PARIS (Reuters) – Europe’s auto industry faces a 15 billion euro ($17.4 billion) fine over its carbon emissions given the current slow pace of electric car sales, Renault Chief Executive Luca de Meo said on Saturday.

“If electric vehicles remain at today’s level, the European industry may have to pay 15 billion euros in fines or give up the production of more than 2.5 million vehicles and utility vehicles,” he said on France Inter.

“The speed of the electric ramp-up is half of what we would need to achieve the objectives that would allow us not to pay fines to the European community, so we are at half the speed, a bit all of us, I am not talking about Renault,” added Luca de Meo, also current president of the European Automobile Manufacturers Association (ACEA).

The European Union plans to ban the sale of combustion engines in 2035. From next year, the authorized ceiling for emissions of the main greenhouse gas will be significantly lowered to less than 94 grams of CO2 per kilometer, compared to 116 g/km in 2024, with a fine of 95 euros per gram exceeded, all multiplied by the number of vehicles registered.

Electric vehicles, which do not emit CO2 while driving, make it possible to lower the average emissions of manufacturers. According to analysts, large automobile groups risk several hundred million euros in fines per year in the event of exceeding the limit.

“Everyone is talking about 2035, in ten years, but we should be talking about 2025 because we are already in the hard part,” continued the CEO of Renault. “We need to be given a little flexibility.

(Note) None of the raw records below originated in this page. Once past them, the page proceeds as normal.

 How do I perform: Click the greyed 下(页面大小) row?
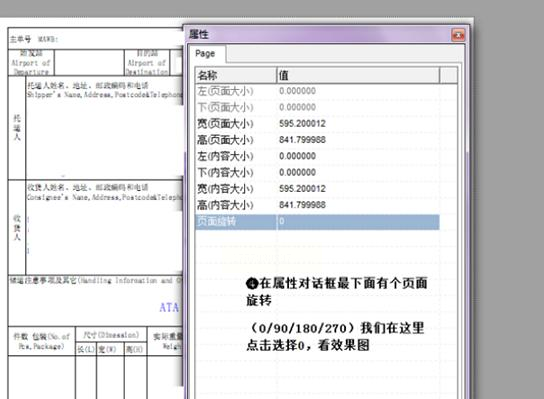coord(317,107)
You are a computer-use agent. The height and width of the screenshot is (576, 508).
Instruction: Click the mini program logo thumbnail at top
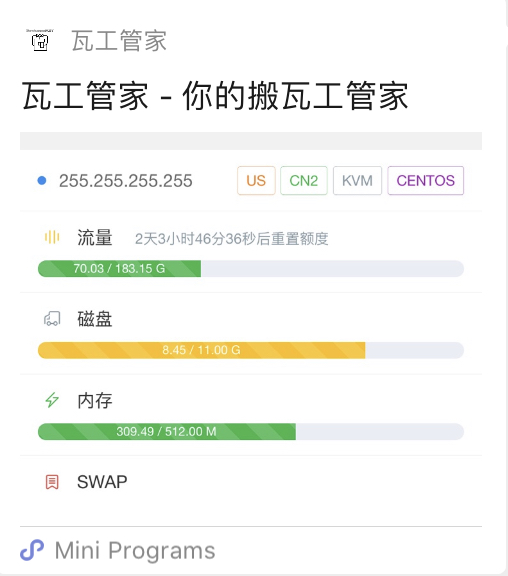(x=40, y=40)
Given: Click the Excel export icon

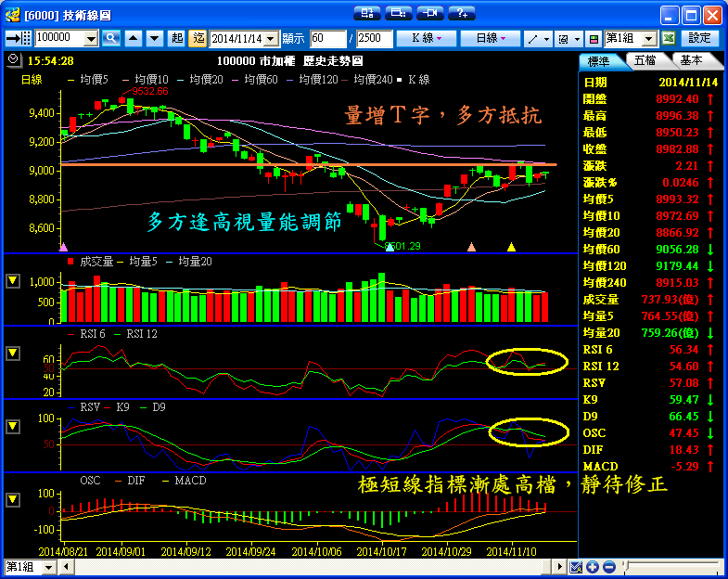Looking at the screenshot, I should [668, 38].
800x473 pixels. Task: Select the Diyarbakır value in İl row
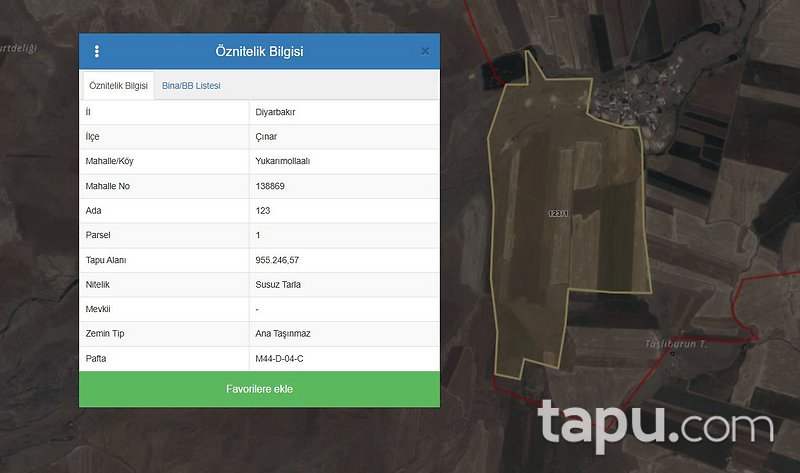click(x=275, y=113)
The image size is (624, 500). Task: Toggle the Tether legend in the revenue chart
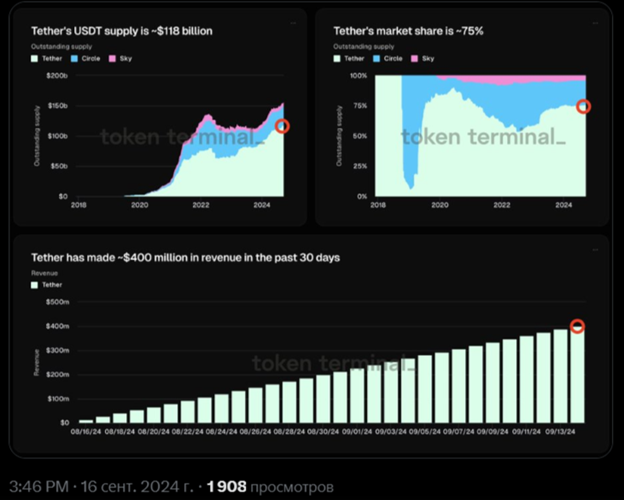(x=47, y=285)
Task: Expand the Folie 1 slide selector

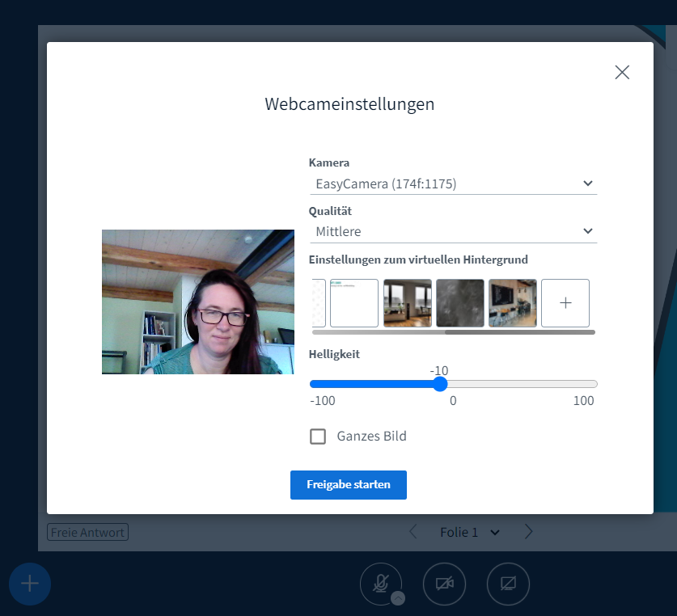Action: (x=496, y=532)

Setting deadlines and fines without being able to make that more flexible is very, very dangerous.”

Politicians and industry professionals are increasingly questioning whether to revise or abandon the ban on combustion engines, decided as part of the European Union’s objectives to decarbonise the continent since the European Parliament shifted to the right in the June elections.

Luca de Meo also spoke about the closure of one or more German sites announced last week at Volkswagen, his former home, but dismissed the idea that the diamond group would follow suit.

“The European automobile industry has had 30% overcapacity for 25 years. Fortunately, this is not the case for Renault because (…) a few years ago, we had to go on a very tough diet (…) so today we are operating at 90% capacity. I think we could be counter-cyclical, but the context is very complicated,” he said.